On le sait, le Gabon est attaché à une culture du consensus qui postule que les changements s’y font en douceur. « Un projet de loi qui suscite frictions et frustrations doit être purement et simplement retiré », a estimé ainsi Pierre-Claver Maganga Moussavou, un ancien vice-président de la République.
Dès lors, pourquoi le gouvernement n’a-t-il pas pris le temps de consulter au préalable les forces vives du pays, ou d’organiser un débat susceptible de désamorcer les critiques avant de proposer le texte à l’examen des députés ? La dispute intellectuelle aurait permis aux hommes et femmes politiques de tous bords de se confronter avec les armes de la dialectique.
Un sujet clivant
Dépénaliser l’homosexualité est un projet clivant et un sujet source de conflits. Le clivage dominant s’est formé entre tradition et modernité.
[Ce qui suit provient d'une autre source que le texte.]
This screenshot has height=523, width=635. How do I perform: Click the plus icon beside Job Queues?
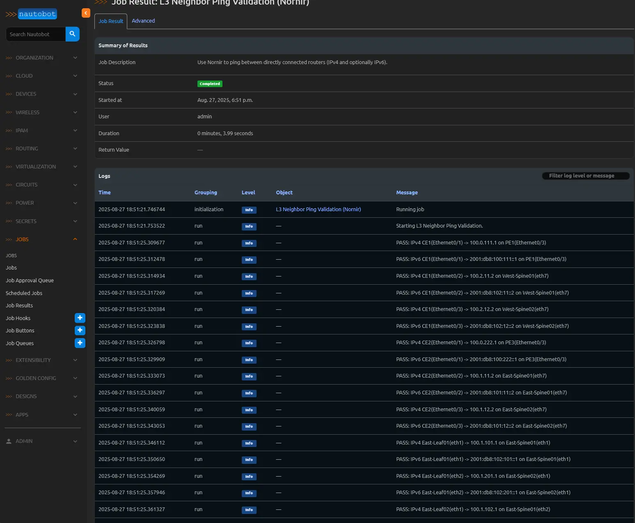point(80,343)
Une partie des parlementaires qui ont voté contre – ou se sont abstenus – ont justifié leur vote par le fait que l’homosexualité était contraire aux traditions ancestrales, ce qui sous-entend qu’il n’y avait pas d’homosexualité dans l’Afrique précoloniale.
Mais cet argument est battu en brèche par le chercheur camerounais Charles Gueboguo, qui estime que « les mots et expressions désignant différentes pratiques homosexuelles dans les langues africaines nous indiquent qu’il s’agit de réalités qui ont été conceptualisées bien avant l’arrivée des colonisateurs ».
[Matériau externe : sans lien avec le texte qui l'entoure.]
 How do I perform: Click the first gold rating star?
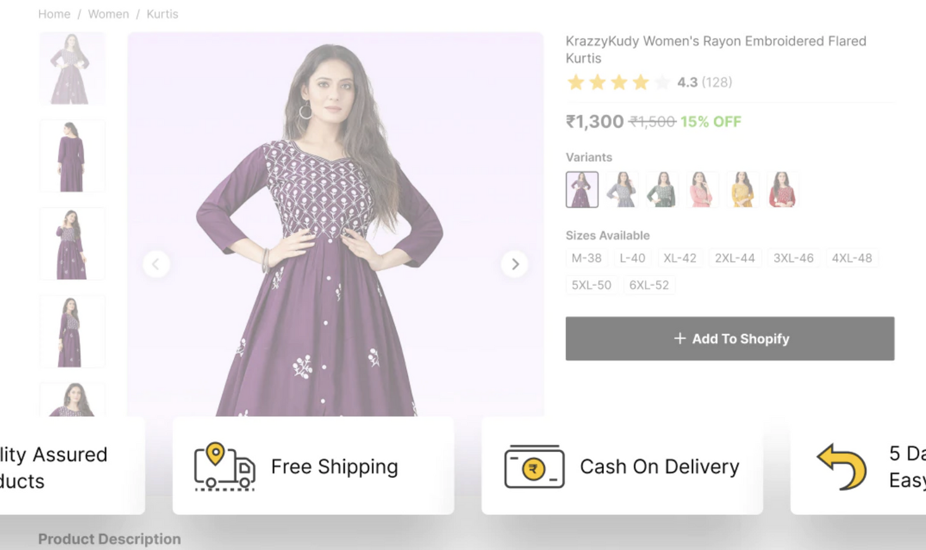[575, 83]
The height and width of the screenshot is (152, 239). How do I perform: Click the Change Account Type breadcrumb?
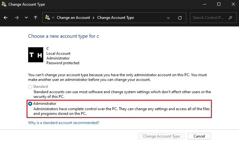pyautogui.click(x=116, y=18)
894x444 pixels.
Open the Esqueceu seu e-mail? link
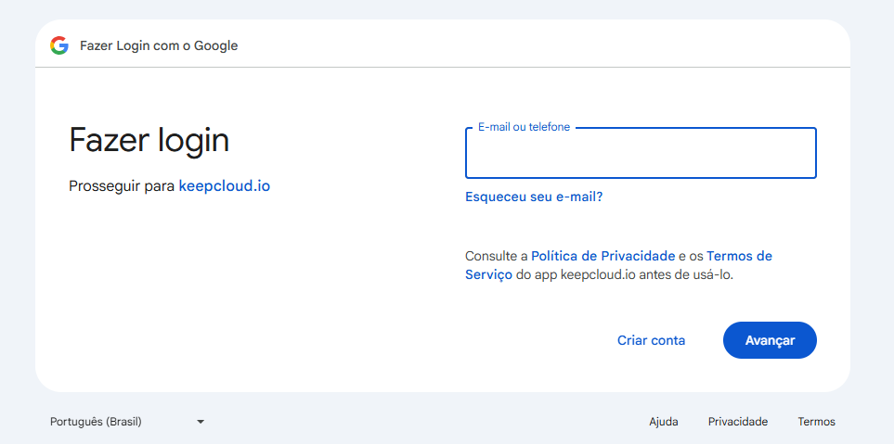(534, 197)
Le deuxième conflit engendré par cette séquence oppose l’Église à l’État. À la suite du vote de cette loi, qu’il considère comme étant une « abomination », Mgr Jean Bernard Asseko, vicaire général d’Oyem (Nord), a fait circuler une pétition signée par plus de 400 ecclésiastiques demandant la dissolution de l’Assemblée nationale. Dans le même temps, le prélat révolté a estimé que les députés et sénateurs avaient voté un texte « imposé » par la présidence.
Un raisonnement qui aboutit à une conclusion anti-système, poussant le gouvernement à s’investir dans la communication. Avec pour stratégie, notamment, de mettre l’Église face à ses contradictions. Sur ce point, le ministre des Sports, Frank Nguema, a marqué un point, citant le pape François : « Si une personne est gay et qu’elle cherche le Seigneur avec bonne volonté, qui suis-je pour la juger ? »
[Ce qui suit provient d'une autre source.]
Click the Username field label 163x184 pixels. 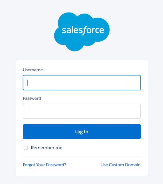33,70
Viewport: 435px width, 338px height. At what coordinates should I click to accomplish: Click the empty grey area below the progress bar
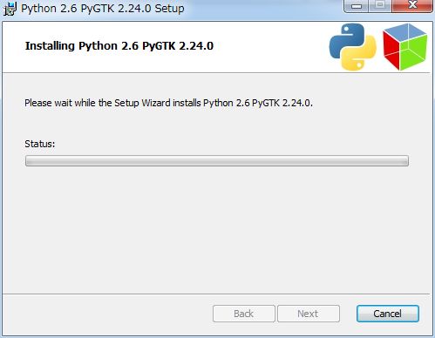click(217, 229)
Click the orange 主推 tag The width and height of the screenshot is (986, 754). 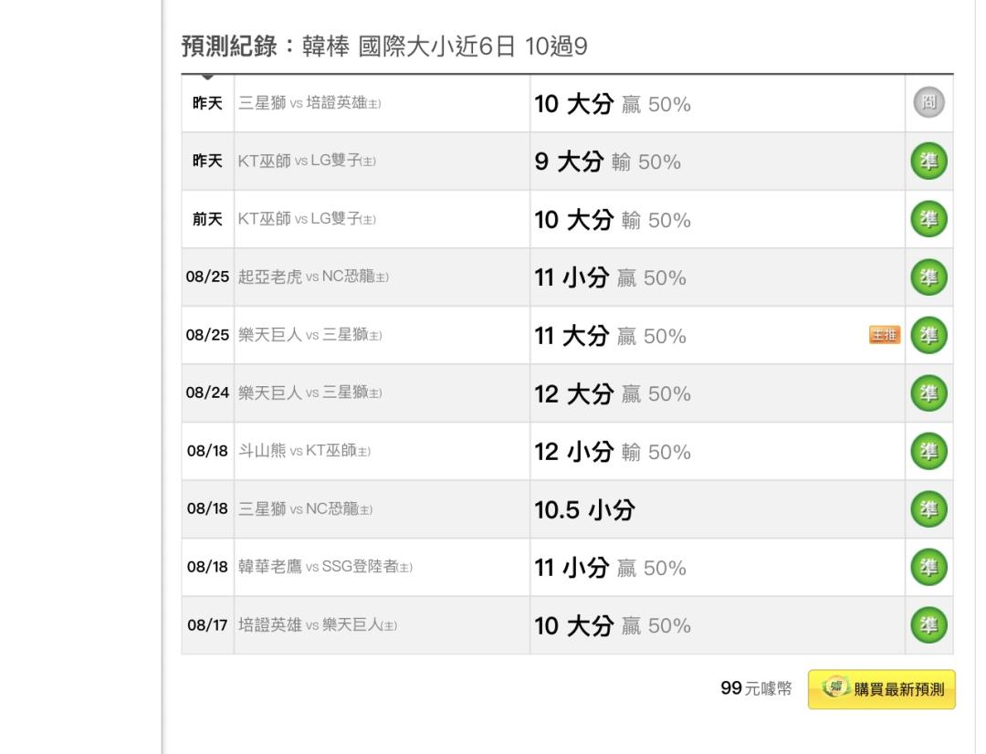[x=885, y=334]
À Libreville, personne n’a jamais été condamné pour homosexualité
Une autre opposition a vu le jour jour entre l’urbain et le rural. Libreville, la capitale cosmopolite, libertine et gavée de séries Netflix prêchant la libéralisation des mœurs, se montre plus tolérante à l’égard des minorités sexuelles. Alors que 59 % des Gabonais y vivent, personne n’y a jamais été condamné pour homosexualité, comme le prévoyait le code pénal récemment modifié.
En revanche, l’arrière-pays, traditionaliste et conservateur, refuse d’y voir autre chose qu’une préférence contre-nature. C’est de la ruralité qu’est partie la complainte de ceux qui ne se reconnaissent pas dans le vote des élus.
Pourquoi maintenant ?
Des questions demeurent donc sans réponses sur l’opportunité de cette dépénalisation. Pourquoi maintenant, alors que l’on se rapproche de la présidentielle prévue en 2023 ?
Certains ont allégué un « caractère d’urgence » pour faire taire les divergences au sein même de la majorité sans que l’on sache en quoi cette réforme était « urgente », alors qu’une crise sanitaire maintient le pays sous tension depuis plusieurs mois. Par ailleurs, le pouvoir actuel s’est jusqu’à présent montré plutôt timide sur le terrain du progressisme sociétal, l’avortement étant toujours considéré comme une infraction.
Certes le nouveau Code pénal permet-il l’interruption thérapeutique de grossesse, mais il la limite à dix semaines. Quoi qu’il en soit, toute chose ayant un début, formulons le vœu que ce sens aigu des droits des minorités s’étende à d’autres domaines susceptibles de favoriser le plein épanouissement des Gabonais.